使用 string

C++ 標準函式庫提供 string，可以使用這個類別來建立字串，便於進行高階的字串操作，像是字串指定、串接等，若要表現字串，C++ 建議使用 string，這要先包含 string 標頭檔：

#include <string>

可以使用以下方式來建立 string 實例，例如：

string str1;                 // 內容為空字串
string str2("caterpillar");  // 內容為指定的字串常量
string str3(str2);           // 以 str1 實例建立字串
string str4 = "Justin";      // 內容為指定的字串常量

第一個方式建立了空字串，長度為 0；第二個方式會以字面常量內容來建立 string 實例；第三個方法會複製 str2，並建立一個新的 string 實例，第四個方式也是以字面常量內容來建立 string 實例。

可以使用 size() 或 length() 來取得字串長度，使用 empty() 測試字串是否為空，使用 == 比較兩個字串的內容是否相同，例如：

#include <iostream> 
#include <string> 
using namespace std; 

int main() { 
    string str1; 
    string str2 = "caterpillar"; 
    string str3(str2); 

    cout << "str1 是否為空：" << str1.empty() << endl;
    cout << "str1 長度: " << str1.size() << endl;
    cout << "str2 長度: " << str2.size() << endl;
    cout << "str3 長度: " << str3.size() << endl;

    cout << "str1 與 str2 內容是否相同：" << (str1 == str2) << endl;
    cout << "str2 與 str3 內容是否相同：" << (str3 == str3) << endl;

    return 0; 
}

執行結果：

str1 是否為空：1
str1 長度: 0
str2 長度: 11
str3 長度: 11
str1 與 str2 內容是否相同：0
str2 與 str3 內容是否相同：1

可以將字串指定給另一個字串，例如：

string str1 = "text1";
string str2 = "text2";
....
str1 = str2;

以上指定會將 str1 原本的字串記憶體空間釋放，並重新配置足夠容納 str2 的記憶體空間，然後將 str2 的內容逐一複製至 str1；也可以將一個 C 風格的字串指定給 string，例如：

string name = "caterpillar";
char str[] = "Justin";
name = str;

然而不能將一個 string 實例指定給字元陣列，例如：

char str[] = "Justin";
string name = "caterpillar";
str = name; // error

可以使用 + 運算子來串接字串，例如：

str1 = str1 + str2;
str1 = str1 + "\n";

string 實例可以使用 [] 指定索引來存取相對應位置的 char，就有如字元陣列的操作一般，例如：

#include <iostream> 
#include <string> 
using namespace std; 

int main() { 
    string name = "caterpillar";

    for(int i = 0; i < name.length(); i++) {
        cout << name[i] << endl;
    }

    return 0; 
}

對於循序走訪的需求，可以使用 for range 語法：

#include <iostream> 
#include <string> 
using namespace std; 

int main() { 
    string name = "caterpillar";

    for(auto ch : name) {
        cout << ch << endl;
    }

    return 0; 
}

那麼是該面對問題的時候了，對於 "caterpillar"，以上範例是會逐一顯示各個字母沒錯，若是中文呢？
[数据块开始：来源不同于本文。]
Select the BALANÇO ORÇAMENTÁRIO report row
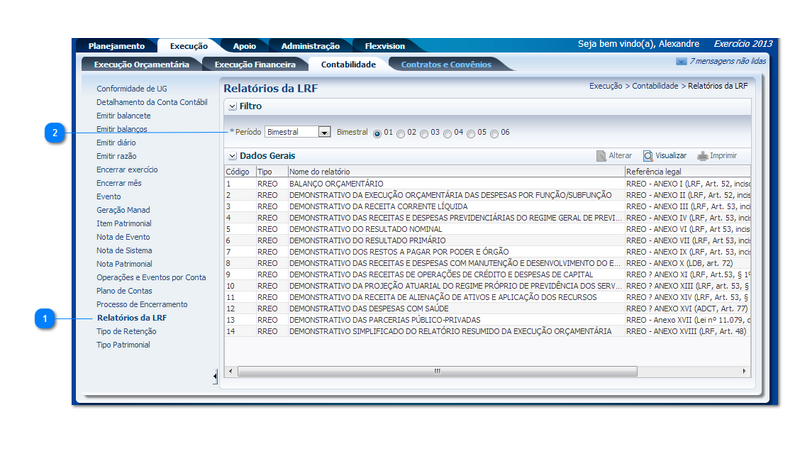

這就要回憶一下〈字元陣列與字串〉的內容了，例如以上會顯示什麼呢？

string name = "良葛格";
cout << name.length() << endl;

類似地，這要看你的原始碼編碼是什麼，以及編譯時下的參數是什麼，如果是這個的話：

string name = u8"良葛格";
cout << name.length() << endl;

就是顯示 9 了，因為一個中文字以 UTF-8 編碼的話，會有三個位元組，也就是說，對於 C++ 來說，這是個多位元組字元組成的字串，每個中文要使用三個 char，若要正確顯示中文的話，你的文字模式要是 UTF-8，然後如下撰寫程式：

#include <iostream> 
#include <string> 
using namespace std; 

int main() { 
    string name = u8"良葛格";
    for(int i = 0; i < name.length(); i += 3) {
        cout << name.substr(i, 3) << endl;
    }

    return 0; 
}

string 的 substr 方法可以指定索引與 char 長度來取得子字串，因為是 UTF-8 編碼，每次要取三個 char，然後索引加 3。

這當然是蠻麻煩的一件事，而且 UTF-8 編碼的字串中若有中英、數字夾雜的話就很麻煩了，〈字元陣列與字串〉中談過 wchar_t、char16_t、char32_t 與 char8_t，string 標頭中對應的版本是 wstring、u16string、u32string 與 u8string。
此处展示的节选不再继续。